I am a biologist working at the interface of genomics, evolution, and computational biology to understand the impact of natural selection on genomes and characterize the genomic basis of adaptive divergence. My work spans a wide taxonomic range, from birds to fruit flies, united by an my underlying desire to know how natural selection drives organismal and phenotypic diversity at a variety of scales.

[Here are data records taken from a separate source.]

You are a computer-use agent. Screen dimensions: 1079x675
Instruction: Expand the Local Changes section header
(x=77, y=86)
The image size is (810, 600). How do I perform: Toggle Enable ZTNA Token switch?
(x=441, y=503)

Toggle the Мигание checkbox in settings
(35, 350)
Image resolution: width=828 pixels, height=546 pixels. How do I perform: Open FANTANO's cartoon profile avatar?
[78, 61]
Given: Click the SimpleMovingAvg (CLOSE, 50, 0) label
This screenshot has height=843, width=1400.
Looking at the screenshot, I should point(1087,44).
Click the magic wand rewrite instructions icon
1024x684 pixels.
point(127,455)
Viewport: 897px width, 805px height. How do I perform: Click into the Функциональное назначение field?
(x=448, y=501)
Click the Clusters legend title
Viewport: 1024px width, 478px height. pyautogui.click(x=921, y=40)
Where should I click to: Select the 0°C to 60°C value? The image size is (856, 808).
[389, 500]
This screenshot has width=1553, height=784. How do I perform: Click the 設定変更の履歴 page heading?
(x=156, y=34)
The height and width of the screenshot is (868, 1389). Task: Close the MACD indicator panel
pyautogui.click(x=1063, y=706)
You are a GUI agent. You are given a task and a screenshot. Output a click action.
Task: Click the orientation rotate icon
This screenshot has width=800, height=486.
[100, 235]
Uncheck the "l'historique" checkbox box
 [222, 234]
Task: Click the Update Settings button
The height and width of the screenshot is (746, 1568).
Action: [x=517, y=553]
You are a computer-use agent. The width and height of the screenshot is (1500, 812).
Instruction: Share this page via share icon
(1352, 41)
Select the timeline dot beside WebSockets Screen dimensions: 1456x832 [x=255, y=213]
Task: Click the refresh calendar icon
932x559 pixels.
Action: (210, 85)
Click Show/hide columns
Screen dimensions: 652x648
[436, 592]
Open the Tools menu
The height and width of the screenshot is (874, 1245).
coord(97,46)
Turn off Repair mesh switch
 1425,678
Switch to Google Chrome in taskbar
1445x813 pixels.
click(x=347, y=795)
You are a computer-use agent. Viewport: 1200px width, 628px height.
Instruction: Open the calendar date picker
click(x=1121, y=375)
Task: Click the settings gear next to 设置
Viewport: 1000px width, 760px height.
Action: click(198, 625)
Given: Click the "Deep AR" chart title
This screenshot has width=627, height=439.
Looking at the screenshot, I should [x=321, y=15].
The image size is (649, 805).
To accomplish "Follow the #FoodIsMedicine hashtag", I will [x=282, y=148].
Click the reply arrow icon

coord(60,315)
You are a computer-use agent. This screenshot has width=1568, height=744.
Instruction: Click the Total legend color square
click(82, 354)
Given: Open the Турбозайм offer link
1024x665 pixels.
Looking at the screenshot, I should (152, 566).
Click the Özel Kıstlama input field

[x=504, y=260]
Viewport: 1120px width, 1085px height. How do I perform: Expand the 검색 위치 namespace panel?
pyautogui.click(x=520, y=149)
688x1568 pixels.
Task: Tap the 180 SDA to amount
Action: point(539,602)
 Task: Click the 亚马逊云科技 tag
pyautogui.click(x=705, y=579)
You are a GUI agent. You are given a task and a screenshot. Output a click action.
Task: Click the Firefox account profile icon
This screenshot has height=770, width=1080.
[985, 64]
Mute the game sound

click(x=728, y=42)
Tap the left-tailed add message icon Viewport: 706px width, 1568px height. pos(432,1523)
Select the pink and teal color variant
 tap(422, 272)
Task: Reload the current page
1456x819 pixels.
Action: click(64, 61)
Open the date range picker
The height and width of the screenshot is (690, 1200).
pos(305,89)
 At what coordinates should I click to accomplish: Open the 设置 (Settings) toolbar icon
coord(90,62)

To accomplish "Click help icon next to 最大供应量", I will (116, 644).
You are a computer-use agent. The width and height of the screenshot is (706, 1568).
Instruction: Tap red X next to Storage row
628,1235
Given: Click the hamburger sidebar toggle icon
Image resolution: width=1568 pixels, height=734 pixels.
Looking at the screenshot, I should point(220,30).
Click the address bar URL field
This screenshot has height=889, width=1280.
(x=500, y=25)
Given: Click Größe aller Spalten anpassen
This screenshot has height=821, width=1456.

My introduction to evolutionary biology was as an undergraduate working in David Rand's lab at Brown University, where I got my Bachelor's of Science. My undergraduate thesis focused on coadaptation between mitochondrial and nuclear genomes in Drosophila. From there, I moved to Cornell University, where I did my PhD with Andy Clark, working on quantitative genetics and comparative genomics of innate immunity in Drosophila. My PhD was supported by a Howard Hughes Predoctoral Fellowship and an NSF Doctoral Dissertation Improvement Grant. Subsequently, I was a NIH-NRSA Postdoctoral Fellow with Dan Hartl at Harvard, working on the genetics and evolution of sex chromosomes, and then a postdoctoral research associate with Scott Edwards, Curator of Ornithology at the Harvard Museum of Comparative Zoology, working on understanding the genomic basis of phenotypic convergence in flightless birds.
Currently, I am the Director of Bioinformatics for the FAS Division of Science at Harvard University.